What do you mean by filebeat cluster...

These fields are the number of events reported over the 30s period.

"output": {
	"events": {
		"acked": 110,
		"active": 0,
		"batches": 3,
		"total": 110
	},

That is not correct... .output.events.total is not the running sum total of events since the process started... it is the total number of events over the 30s

If both total and acked are increasing together, that would imply that your throughput is increasing... how long does that go on?. If you have many files open filebeat can take a little time to get up to full speed.

Hey @stephenb,

Thanks for the response, yeah by "cluster" I mean it's a horizontally scaled cluster. Multiple (20 at the moment) filebeat containers running behind a load balancer. All listening on UDP. Version of filebeat is the latest (8.15.3). I use this as a log aggregator to capture logs from our services then send it on to logstash. This used to be a logstash cluster, but filebeat is a little lighter, and I can utilise the compression_level when sending on.

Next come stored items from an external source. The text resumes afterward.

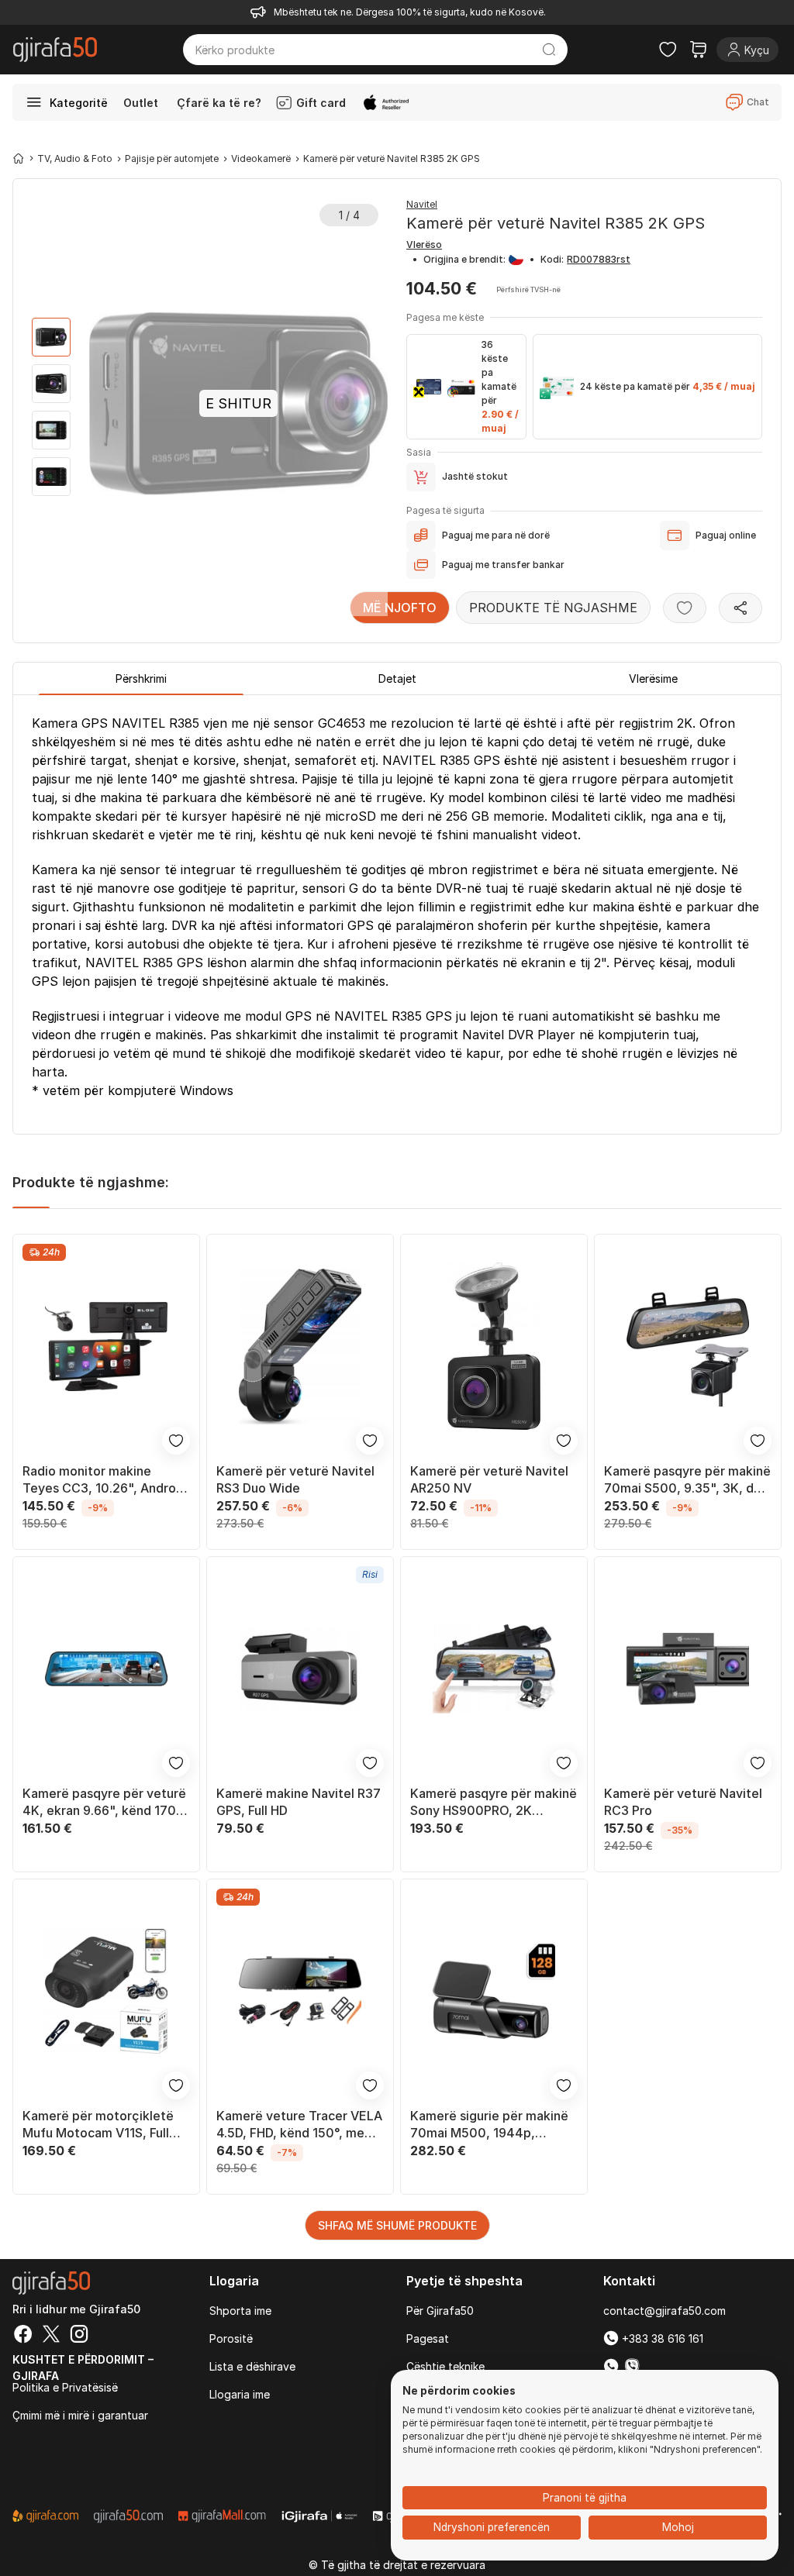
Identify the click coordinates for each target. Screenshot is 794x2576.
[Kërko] (549, 49)
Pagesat (427, 2338)
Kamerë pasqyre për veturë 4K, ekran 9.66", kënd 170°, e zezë (104, 1802)
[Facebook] (23, 2336)
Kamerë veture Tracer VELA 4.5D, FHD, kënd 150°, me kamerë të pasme (299, 2124)
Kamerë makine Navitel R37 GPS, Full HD (298, 1802)
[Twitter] (51, 2336)
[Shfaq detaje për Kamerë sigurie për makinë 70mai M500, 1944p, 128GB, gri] (494, 1991)
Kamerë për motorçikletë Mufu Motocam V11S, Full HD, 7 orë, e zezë (98, 2124)
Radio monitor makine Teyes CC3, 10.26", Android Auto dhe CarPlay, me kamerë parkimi (104, 1479)
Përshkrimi (141, 678)
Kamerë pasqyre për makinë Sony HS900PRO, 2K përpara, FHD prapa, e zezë (493, 1802)
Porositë (231, 2338)
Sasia (418, 452)
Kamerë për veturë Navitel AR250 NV (489, 1479)
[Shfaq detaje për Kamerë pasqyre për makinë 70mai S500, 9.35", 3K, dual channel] (688, 1346)
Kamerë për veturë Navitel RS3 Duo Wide (295, 1479)
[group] (51, 337)
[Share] (740, 608)
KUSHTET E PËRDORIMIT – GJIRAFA (83, 2363)
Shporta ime (240, 2310)
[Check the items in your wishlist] (667, 49)
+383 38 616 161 (661, 2338)
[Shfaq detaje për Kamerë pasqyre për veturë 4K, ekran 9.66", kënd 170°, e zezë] (106, 1668)
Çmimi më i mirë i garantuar (80, 2415)
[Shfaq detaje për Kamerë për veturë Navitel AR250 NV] (494, 1346)
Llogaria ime (239, 2394)
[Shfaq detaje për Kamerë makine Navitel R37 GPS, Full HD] (300, 1668)
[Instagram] (79, 2336)
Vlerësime (653, 678)
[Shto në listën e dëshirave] (684, 608)
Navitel (421, 204)
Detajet (397, 678)
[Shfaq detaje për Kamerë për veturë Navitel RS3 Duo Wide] (300, 1346)
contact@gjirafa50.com (664, 2310)
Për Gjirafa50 (440, 2310)
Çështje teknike (445, 2366)
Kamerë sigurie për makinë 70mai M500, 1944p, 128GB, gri (489, 2124)
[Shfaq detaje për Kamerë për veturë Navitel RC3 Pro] (688, 1668)
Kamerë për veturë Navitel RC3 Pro (683, 1802)
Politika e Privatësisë (65, 2387)
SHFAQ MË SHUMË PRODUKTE (397, 2225)
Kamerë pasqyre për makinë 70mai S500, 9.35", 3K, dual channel (687, 1479)
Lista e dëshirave (252, 2366)
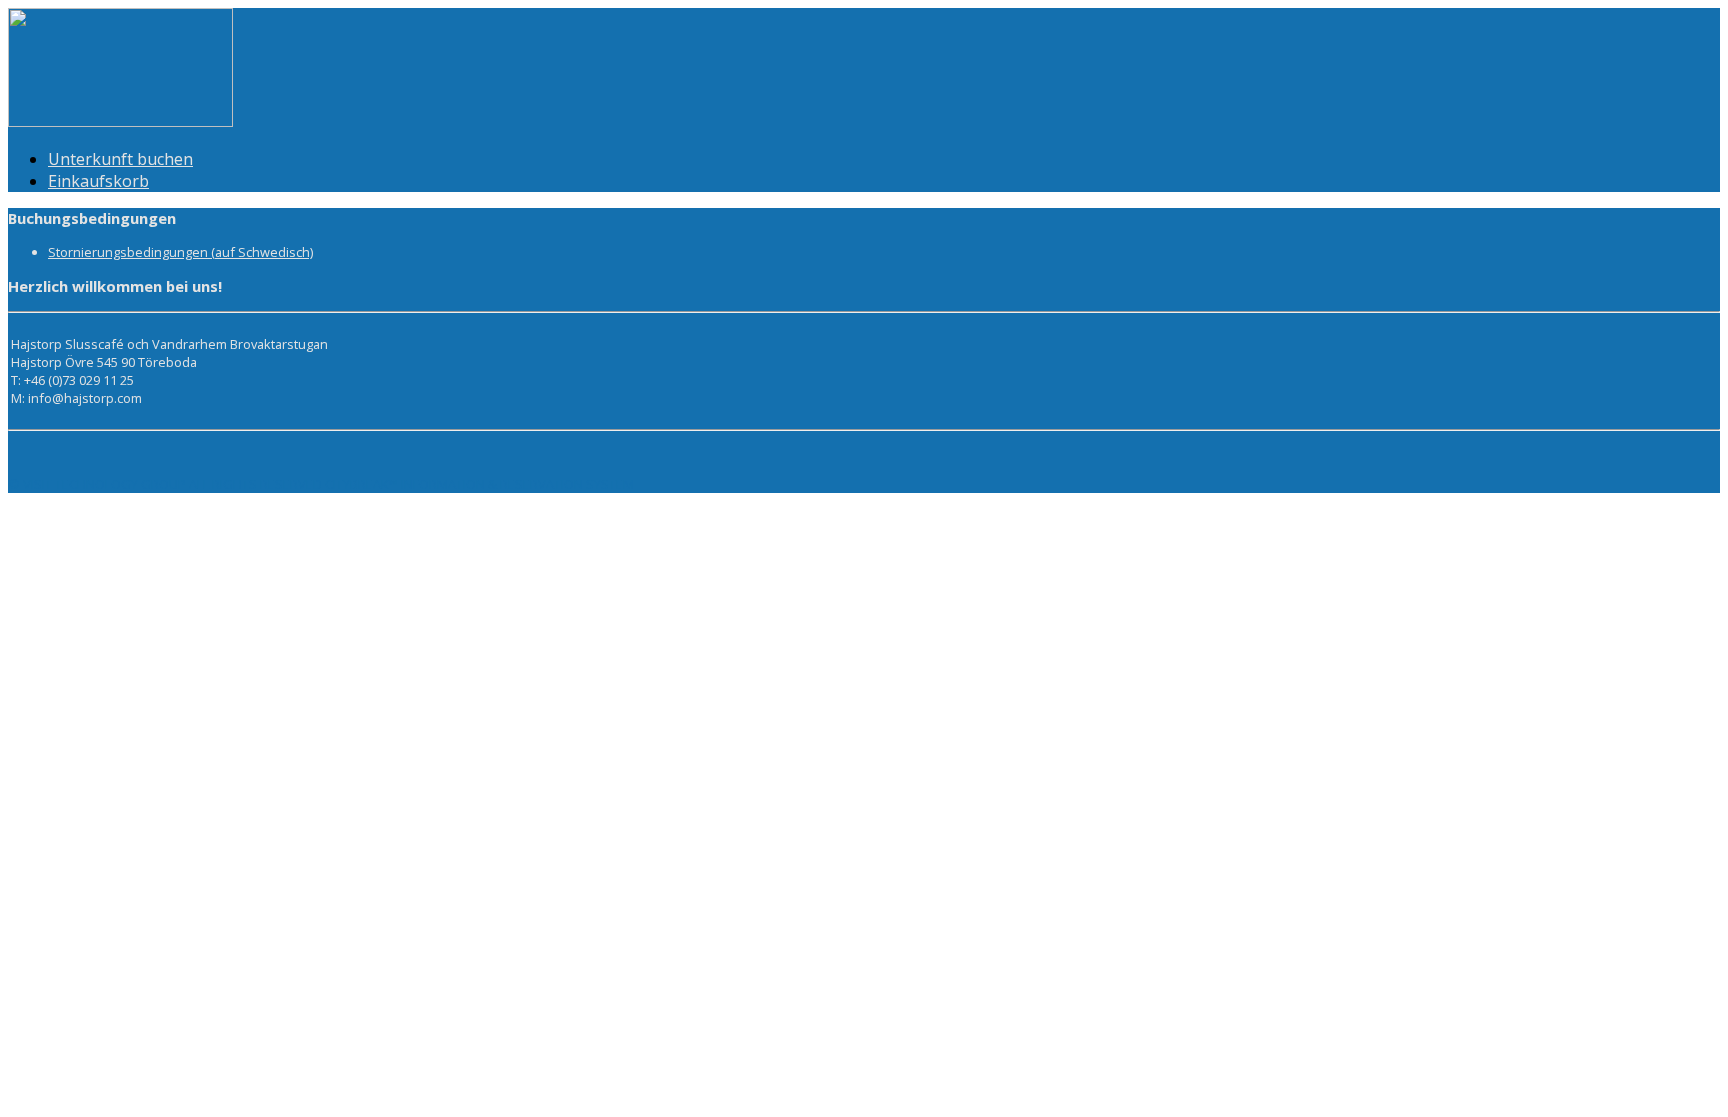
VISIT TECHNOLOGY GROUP (104, 484)
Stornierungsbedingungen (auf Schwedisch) (180, 252)
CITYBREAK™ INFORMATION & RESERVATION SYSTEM (479, 484)
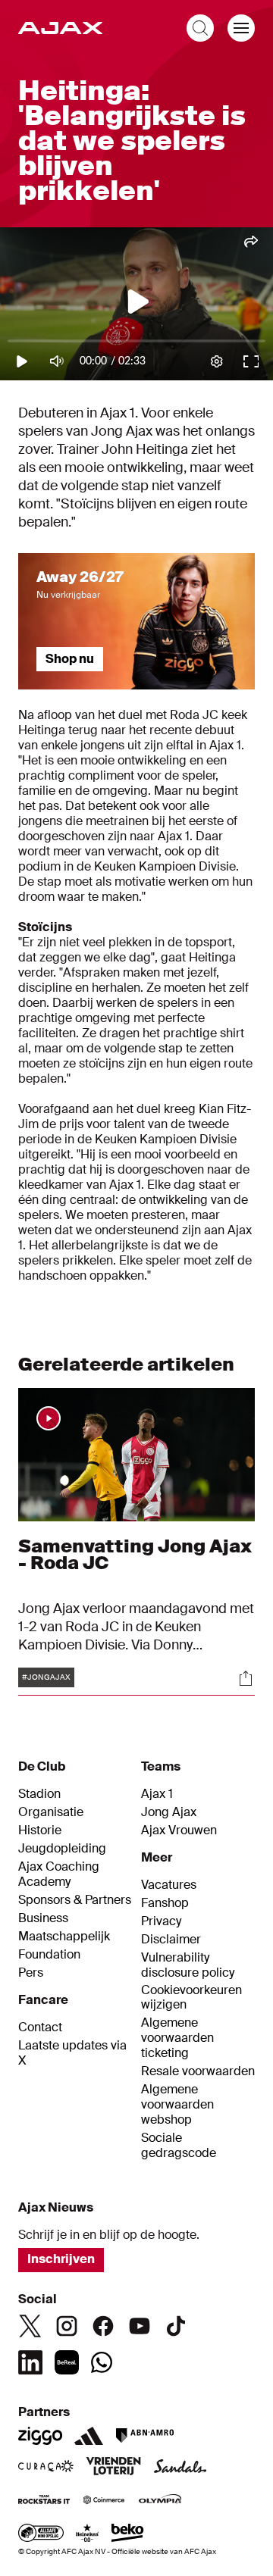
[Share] (246, 1678)
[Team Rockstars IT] (44, 2501)
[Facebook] (103, 2326)
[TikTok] (176, 2326)
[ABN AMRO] (144, 2436)
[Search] (200, 28)
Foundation (49, 1954)
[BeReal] (67, 2362)
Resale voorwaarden (198, 2071)
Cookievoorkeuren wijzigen (191, 1998)
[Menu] (241, 28)
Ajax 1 (157, 1794)
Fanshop (165, 1903)
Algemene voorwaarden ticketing (177, 2038)
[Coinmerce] (104, 2501)
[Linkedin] (30, 2362)
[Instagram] (67, 2326)
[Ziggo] (40, 2436)
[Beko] (127, 2534)
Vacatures (168, 1885)
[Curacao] (46, 2467)
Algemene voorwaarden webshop (177, 2104)
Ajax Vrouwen (179, 1830)
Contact (40, 2027)
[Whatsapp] (101, 2362)
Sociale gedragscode (178, 2146)
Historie (39, 1830)
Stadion (39, 1794)
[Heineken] (87, 2534)
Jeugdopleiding (62, 1848)
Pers (30, 1972)
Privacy (161, 1921)
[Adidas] (88, 2436)
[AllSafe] (41, 2534)
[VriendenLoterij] (113, 2467)
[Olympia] (160, 2501)
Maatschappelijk (64, 1936)
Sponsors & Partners (74, 1900)
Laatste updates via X (72, 2053)
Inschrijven (61, 2259)
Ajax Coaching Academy (58, 1874)
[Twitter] (30, 2326)
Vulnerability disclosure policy (187, 1965)
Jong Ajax (168, 1812)
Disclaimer (171, 1939)
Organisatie (50, 1812)
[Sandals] (180, 2467)
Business (43, 1918)
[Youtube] (139, 2326)
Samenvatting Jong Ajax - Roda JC (135, 1554)
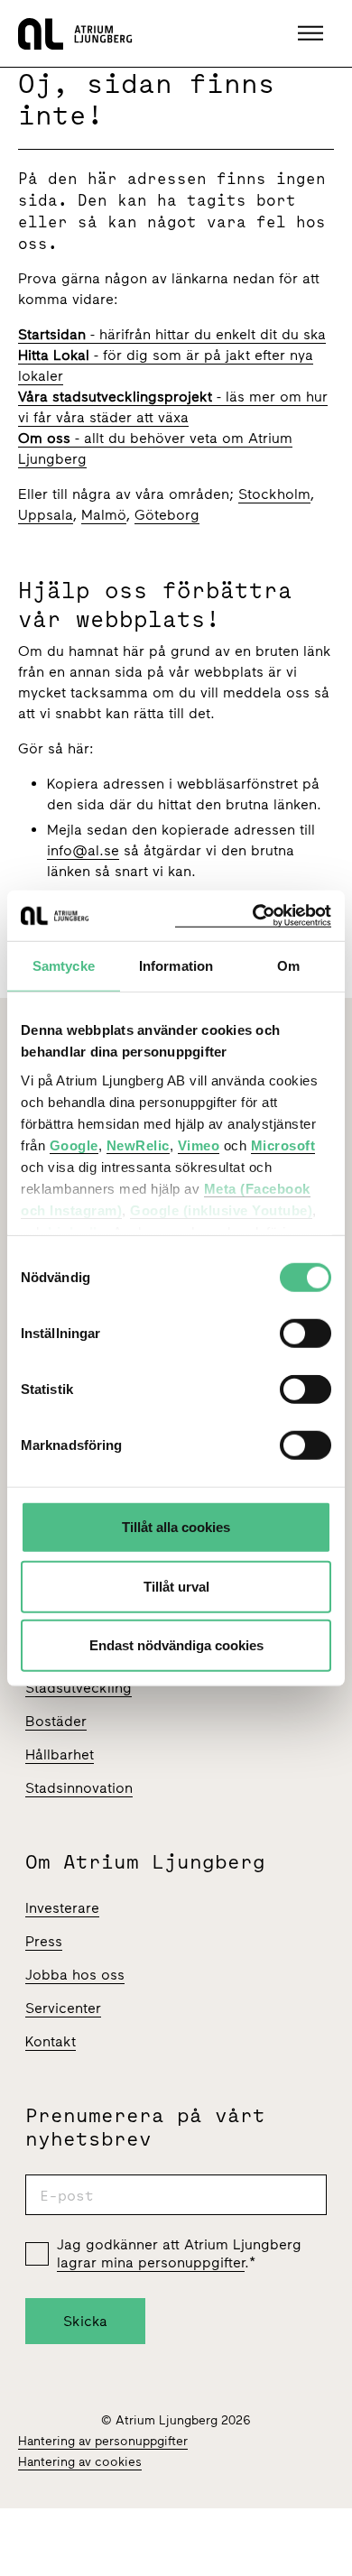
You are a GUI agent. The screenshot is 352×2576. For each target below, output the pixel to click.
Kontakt (50, 2041)
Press (43, 1941)
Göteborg (166, 514)
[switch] (305, 1333)
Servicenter (63, 2008)
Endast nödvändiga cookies (176, 1645)
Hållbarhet (59, 1754)
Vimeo (199, 1144)
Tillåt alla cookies (176, 1527)
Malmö (103, 514)
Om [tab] (288, 966)
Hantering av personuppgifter (103, 2441)
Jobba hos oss (75, 1974)
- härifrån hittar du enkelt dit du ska (172, 334)
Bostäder (56, 1721)
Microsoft (283, 1144)
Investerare (62, 1907)
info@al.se (83, 850)
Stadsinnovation (79, 1787)
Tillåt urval (176, 1585)
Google (74, 1144)
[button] (312, 33)
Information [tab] (176, 966)
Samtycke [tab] (63, 966)
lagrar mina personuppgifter (151, 2262)
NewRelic (138, 1144)
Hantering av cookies (80, 2462)
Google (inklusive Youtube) (221, 1209)
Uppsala (45, 514)
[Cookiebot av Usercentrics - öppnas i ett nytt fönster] (253, 915)
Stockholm (274, 494)
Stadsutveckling (78, 1687)
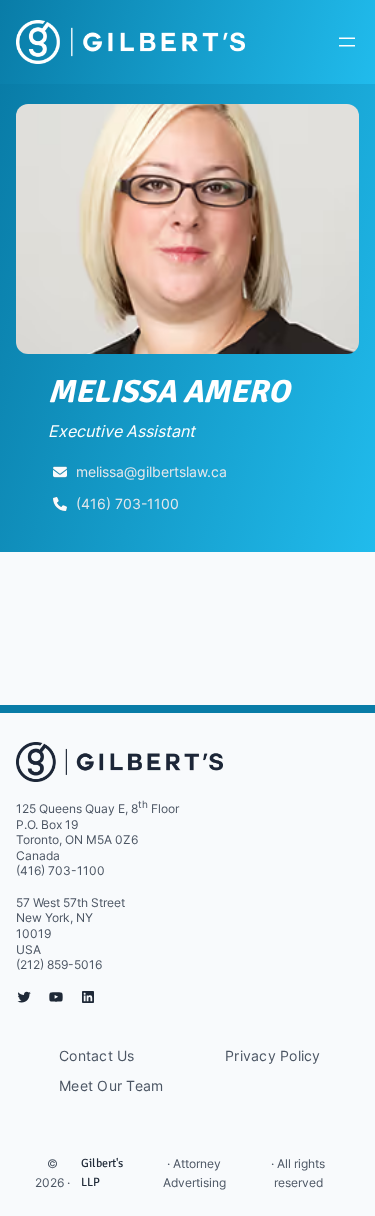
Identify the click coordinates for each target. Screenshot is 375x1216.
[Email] (60, 472)
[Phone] (60, 504)
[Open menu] (347, 42)
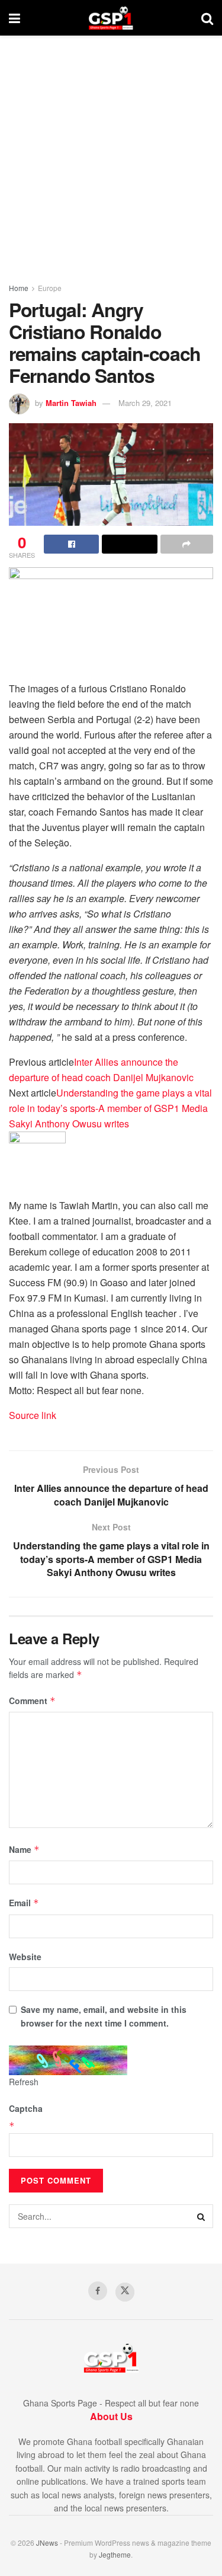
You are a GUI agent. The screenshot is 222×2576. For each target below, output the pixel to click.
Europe (50, 288)
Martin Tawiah (71, 402)
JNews (47, 2542)
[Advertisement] (111, 152)
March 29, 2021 (145, 402)
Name (24, 1849)
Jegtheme (115, 2554)
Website (25, 1957)
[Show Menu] (14, 18)
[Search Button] (207, 18)
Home (18, 288)
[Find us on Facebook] (97, 2290)
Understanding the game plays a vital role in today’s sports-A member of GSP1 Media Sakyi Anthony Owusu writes (110, 1108)
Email (24, 1903)
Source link (32, 1415)
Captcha (26, 2108)
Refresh (23, 2082)
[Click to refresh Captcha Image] (68, 2060)
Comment (32, 1700)
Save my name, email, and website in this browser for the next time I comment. (103, 2015)
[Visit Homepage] (111, 18)
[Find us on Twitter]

For a bit more context - I checked this last week - over a 1.5 hour period from a fresh start, the .output.events.total (the sum from all containers) was 28.5m. I checked to see what was ultimately ingested into Elasticsearch for that same period and it matched. I can't imagine it's possible that the service was processing 28.5m logs in 30s period, it must've been the total since startup. Possibly the this due to the way I'm capturing the metrics? Here is a section of the config:

http:
  enabled: true
  host: 0.0.0.0
  port: 9600

logging:
  level: warning
  to_stderr: true
  metrics:
    enabled: false

queue.mem:
  events: 32768

filebeat:
  inputs:
    - type: httpjson
      interval: 1m
      request.url: http://localhost:9600/stats
      fields_under_root: true
      processors:
        - decode_json_fields:
            fields: ["message"]
            target: "stats"
            process_array: true
        - add_fields:
            target: ''
            fields:
              logstash.tags:
                - some-tags
    - type: httpjson
      interval: 1m
      request.url: http://localhost:9600/inputs?type=udp
      fields_under_root: true
      processors:
        - decode_json_fields:
            fields: ["message"]
            target: "input"
            process_array: true
        - add_fields:
            target: ''
            fields:
              logstash.tags:
                - other-tags
    - type: udp
      max_message_size: 1MiB
      read_buffer: 100MiB
      host: "0.0.0.0:1414"
      fields_under_root: true
      fields:
        logstash:
          tags:
            - some-tags
    - type: udp
      max_message_size: 1MiB
      read_buffer: 1GiB
      host: "0.0.0.0:1415"
      fields_under_root: true
      fields:
        logstash:
          tags:
            - some-tags
      processors:
        - decode_json_fields:
            fields: ["message"]
            process_array: false
            max_depth: 1
            target: ''
            overwrite_keys: true
            add_error_key: true
    - type: tcp
      host: "0.0.0.0:1416"
      fields_under_root: true
      fields:
        logstash:
          tags:
            - some-tags
      processors:
        - decode_json_fields:
            fields: ["message"]
            process_array: false
            max_depth: 1
            target: ''
            overwrite_keys: true
            add_error_key: true
    - type: http_endpoint
      enabled: true
      listen_address: 0.0.0.0
      listen_port: 8080
      fields_under_root: true
      processors:
        - move_fields:
            from: "json"
            to: ""
            ignore_missing: true
        - drop_fields:
            fields: ["json"]
        - add_fields:
            target: ''
            fields:
              logstash.tags:             
                - some-tags

processors:
  ... a bunch of processors    

output:
  elasticsearch:
    enabled: false
  # console:
  #   pretty: true
  logstash:
    enabled: true
    workers: 8
    bulk_max_size: 8192
    compression_level: 9
    hosts:
      - logstash
    ssl:
      certificate_authorities: 
        - /usr/share/filebeat/ca.beats.pem
      certificate: /usr/share/filebeat/client.beats.pem
      key: /usr/share/filebeat/client.beats.key.decrypted
      verification_mode: none
      supported_protocols: 
        - TLSv1.2
      cipher_suite:
        - TLS_ECDHE_RSA_WITH_AES_128_GCM_SHA256
        - TLS_ECDHE_RSA_WITH_AES_256_GCM_SHA384
    pipelining: 0
    loadbalance: false
    ttl: 60s

I also have another filebeat "cluster" that reads logs from S3, I see the same behaviour with the .output.events.total (capturing the metrics the same way).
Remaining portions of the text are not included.